[TASKS AND EXERCISES]:
a) From the Lochsa River forum thread, list every distinct username that appears in it.
b) According to the Lochsa River forum thread, about how many cubic feet per second was the river pushing on the day of the trip?
c) Write out the passage from the Lochsa River forum thread, starting with "As far as the" and going on through "(Nov 4, 2010)".

[GIVEN TEXT]:

[start]

# Lochsa River Whitewater Video!



## montana_wild (May 27, 2011)

Hey guys. This trip was my first whitewater trip and it was amazing. Looking at the river from the road and knowing I was about to raft that was a crazy feeling and jumping straight into Class IV and V rapids as a first timer was awesome! Anyways my brother and I took along a couple GoPro's and got some pretty sweet footage. Anyways just thought some of you guys would like to check it out. The river was running at 10+ feet that day and was pushing 20000cfs.

YouTube - ‪Lochsa Whitewater 2011‬‏


----------



## montana_wild (May 27, 2011)

Be sure to watch it in HD.


----------



## BarryDingle (Mar 13, 2008)

Was that the guide cussing the swimmer out? Or the paddlers?


----------



## glenn (May 13, 2009)

BarryDingle said:


> Was that the guide cussing the swimmer out? Or the paddlers?


I don't know, either way it's pathetic. He's making no effort to get closer to the swimmer and actually make a rescue even though the channel is wide open. If this is a training group though I get it.


----------



## montana_wild (May 27, 2011)

Ya the guide was yelling at the paddlers. One paddler is supposed to help the swimmer while the rest keep the boat in control and in the right part of the river because often the rapids lead straight into another. It's a bunch of bartenders and restaurant employees on the float so he knew he could get fired up with them and it's serious that they can get that person back into the boat when the river is running like that.


----------



## OleMissBoater (May 22, 2007)

Sweet left line in lochsa falls... Please tell me you didn't tip that guide!!


----------



## idaho_h2o (May 5, 2005)

Class V rapids?

As far as the left line at the falls, no commercials are going to run the main line at 10+ ft.

As to the guide yellling, not sure cussing was appropriate, but the swimmer was just floating and the paddlers weren't doing much to assist and the guide is pretty helpless in a paddle boat in that situation. Having swimmers at that level can get serious real fast. Even as a paying guest you are expected to get on your belly and swim as fast as you can. If you can't handle that you shouldn't be on the river at that flow. Sometimes people need a shock to get them going in that kind of situation.


----------



## tripple (Nov 4, 2010)

[end]

[MATERIAL]:
[start]

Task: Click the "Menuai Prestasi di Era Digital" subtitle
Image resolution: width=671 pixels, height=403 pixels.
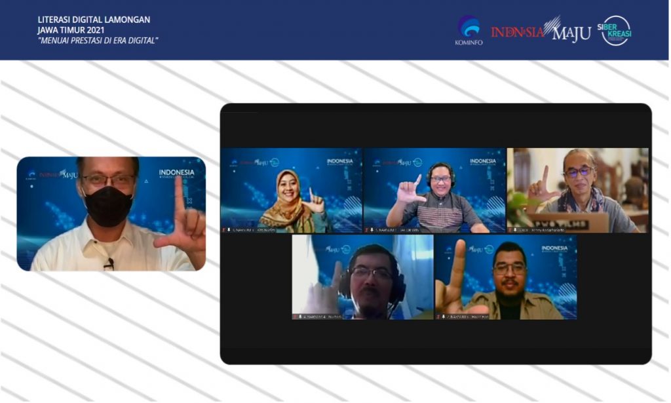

[end]

[RESULTS BY TASK]:
a) montana_wild, BarryDingle, glenn, OleMissBoater, idaho_h2o, tripple

b) 20,000 cfs

c)
As far as the left line at the falls, no commercials are going to run the main line at 10+ ft.

As to the guide yellling, not sure cussing was appropriate, but the swimmer was just floating and the paddlers weren't doing much to assist and the guide is pretty helpless in a paddle boat in that situation. Having swimmers at that level can get serious real fast. Even as a paying guest you are expected to get on your belly and swim as fast as you can. If you can't handle that you shouldn't be on the river at that flow. Sometimes people need a shock to get them going in that kind of situation.


----------



## tripple (Nov 4, 2010)